Но Колька проказник не долго тужил И тете Наташе ежа подложил. А тетя Наташа, увидев ежа, Вскочила, как мячик, от страха визжа.
Об этих проказах услышал отец: — Подать мне ежа! — он вскричал наконец. А Колька, от смеха трясясь и визжа, Принес напечатанный номер «Ежа».

Вероятно, так происходило не всегда. И хотя в редакционной комнате на самом видном месте висела табличка:

«ГРАФИК — НА ФИГ»,

журналы, действительно, всегда выходили по графику. И популярностью у ребят и их родителей пользовались необыкновенной. И до сих пор «Еж» и «Чиж» считаются непревзойденными детскими журналами.

Доходило до курьезов. Так однажды кондитерская фабрика им. Самойловой попросила разрешения одной из своих конфет дать название «Еж», и Олейников предложил для них двустишие:

Утром съев конфетку «Еж», В восемь вечера помрешь!

А Хармс добавил, упреждая подобную просьбу о «Чиже»:

Ну, а съев конфетку «Чиж», К праотцам вмиг улетишь!

Вообще, о веселой рабочей атмосфере в Детском отделе ГИЗа, находившегося на шестом (по некоторым сведениям — на пятом) этаже дома 28 по Невскому проспекту (в бывш. доме Зингера и Дома книги), написано уже немало. Во всякий день и час шло яростное соревнование острословов. Для внутреннего употребления сочинялись шутки, розыгрыши, басни, иронические оды, стихотворные и прозаические экспромты. Сие творчество носило наименование «фольтики». Фольтиками были табличка с «графиком» и реклама конфеток. Или, как говорил Ник. Чуковский, «то была эпоха детства детской литературы, и детство у неё было веселое».

Фольтики писали все — авторы и редакторы (а редкий редактор не был автором). Чаще других победителями оказывался Евгений Шварц или Николай Олейников. Хуже обстояли дела с экспромтами у Даниила Хармса. Он легче доверял бумаге, чем устному творчеству. И «побеждал» он чаще всего в мечтах. Так родилась его маленькая повесть (или большой рассказ) «Как я всех переговорил»:

«Однажды я пришел в Госиздат и встретил в Госиздате Евгения Львовича Шварца, который, как всегда, был одет плохо, но с претензией на что-то. Увидя меня, Шварц начал острить тоже, как всегда, неудачно. Я острил значительно удачнее и скоро в умственном отношении положил Шварца на обе лопатки.

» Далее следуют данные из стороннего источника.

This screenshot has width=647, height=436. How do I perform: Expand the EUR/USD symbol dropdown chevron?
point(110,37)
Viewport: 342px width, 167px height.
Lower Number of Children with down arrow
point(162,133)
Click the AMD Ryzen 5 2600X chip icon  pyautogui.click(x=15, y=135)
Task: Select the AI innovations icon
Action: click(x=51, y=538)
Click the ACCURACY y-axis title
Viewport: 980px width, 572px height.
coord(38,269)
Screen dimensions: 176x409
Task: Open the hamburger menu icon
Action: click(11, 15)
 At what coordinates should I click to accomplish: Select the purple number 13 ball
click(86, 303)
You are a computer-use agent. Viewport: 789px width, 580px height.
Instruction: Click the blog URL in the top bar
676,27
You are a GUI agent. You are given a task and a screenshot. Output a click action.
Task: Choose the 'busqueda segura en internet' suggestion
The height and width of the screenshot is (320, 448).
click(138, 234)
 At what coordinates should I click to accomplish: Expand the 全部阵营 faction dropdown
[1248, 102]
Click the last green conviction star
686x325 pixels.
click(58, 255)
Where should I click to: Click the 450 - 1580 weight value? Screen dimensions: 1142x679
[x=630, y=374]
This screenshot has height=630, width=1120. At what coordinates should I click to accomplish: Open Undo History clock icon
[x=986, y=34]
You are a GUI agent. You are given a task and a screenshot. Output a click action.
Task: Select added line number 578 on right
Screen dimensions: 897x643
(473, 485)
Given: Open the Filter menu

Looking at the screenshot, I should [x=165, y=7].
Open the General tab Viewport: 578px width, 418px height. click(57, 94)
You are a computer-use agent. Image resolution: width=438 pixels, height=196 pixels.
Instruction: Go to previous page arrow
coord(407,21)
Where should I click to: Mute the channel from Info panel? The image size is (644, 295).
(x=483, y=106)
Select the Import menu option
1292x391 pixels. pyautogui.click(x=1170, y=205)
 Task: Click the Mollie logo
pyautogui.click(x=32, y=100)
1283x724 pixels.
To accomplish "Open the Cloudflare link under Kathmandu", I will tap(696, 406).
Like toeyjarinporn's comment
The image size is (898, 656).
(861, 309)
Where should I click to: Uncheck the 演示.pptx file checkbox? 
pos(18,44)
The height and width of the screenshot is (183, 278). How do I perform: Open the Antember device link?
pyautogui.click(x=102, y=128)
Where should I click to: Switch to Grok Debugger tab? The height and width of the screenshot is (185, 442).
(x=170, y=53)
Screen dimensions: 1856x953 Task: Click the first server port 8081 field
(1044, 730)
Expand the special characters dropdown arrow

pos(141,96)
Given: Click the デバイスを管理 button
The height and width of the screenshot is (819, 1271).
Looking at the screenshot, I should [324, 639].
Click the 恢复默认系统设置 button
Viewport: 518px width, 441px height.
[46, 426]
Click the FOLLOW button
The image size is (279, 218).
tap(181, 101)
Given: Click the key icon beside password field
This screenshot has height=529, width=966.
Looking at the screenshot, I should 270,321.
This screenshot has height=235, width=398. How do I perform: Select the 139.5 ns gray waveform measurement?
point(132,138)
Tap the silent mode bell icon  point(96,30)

Все вокруг завидовали моему остроумию, но никаких мер не предпринимали, так как буквально дохли от смеха. В особенности же дохли от смеха Нина Владимировна Гернет и Давид Ефимович Рахмилович, для благозвучия называющий себя Южиным.

Видя, что со мной шутки плохи, Шварц начал сбавлять свой тон и наконец, обложив меня просто матом, заявил, что в Тифлисе Заболоцкого знают все, а меня почти никто. Тут я обозлился и сказал, что я более историчен, чем Шварц и Заболоцкий, что от меня останется в истории светлое пятно, а они быстро забудутся.

Почувствовав мое величие и крупное мировое значение, Шварц постепенно затрепетал и начал приглашать меня к себе на обед, говоря, что к обеду будет суп с пирожками. Я попался на эту удочку и пошел за Шварцем. Однако он куда-то скрылся, оставив меня одного на улице. Я плюнул с досады на эти штучки и вернулся в Госиздат…».

Там он встретил Олейникова, потом пошел к Заболоцким и Введенскому. Все удивлялись натиску его остроумия и постепенно сдавались. Он разошелся до того, что, вернувшись домой, ещё до двух часов ночи разговаривал сам с собой, не в силах остановиться. Так Хармс переговорил всех, и себя в том числе.

В большом ходу были пародии друг на друга. «Веселые чижи» Маршака и Хармса вышли в первом номере «Чижа». На следующий день Шварц и Олейников поджидали Хармса в редакции. Собралось уже довольно много народа. Наконец появился и Хармс. Олейников отвел его в сторонку и шёпотом, слышным всем, спросил:

— А что случилось в сорок четвертой квартире с чижами?

— А что — случилось?

— Ну, как же? Говорят, все чижи вот-вот откинут копыта. Вот послушай…

Жили в квартире Сорок четыре Сорок четыре тщедушных чижа: Чиж — алкоголик, Чиж — параноик, Чиж — шизофреник, Чиж — симулянт, Чиж — паралитик, Чиж — сифилитик, Чиж — маразматик, Чиж — идиот.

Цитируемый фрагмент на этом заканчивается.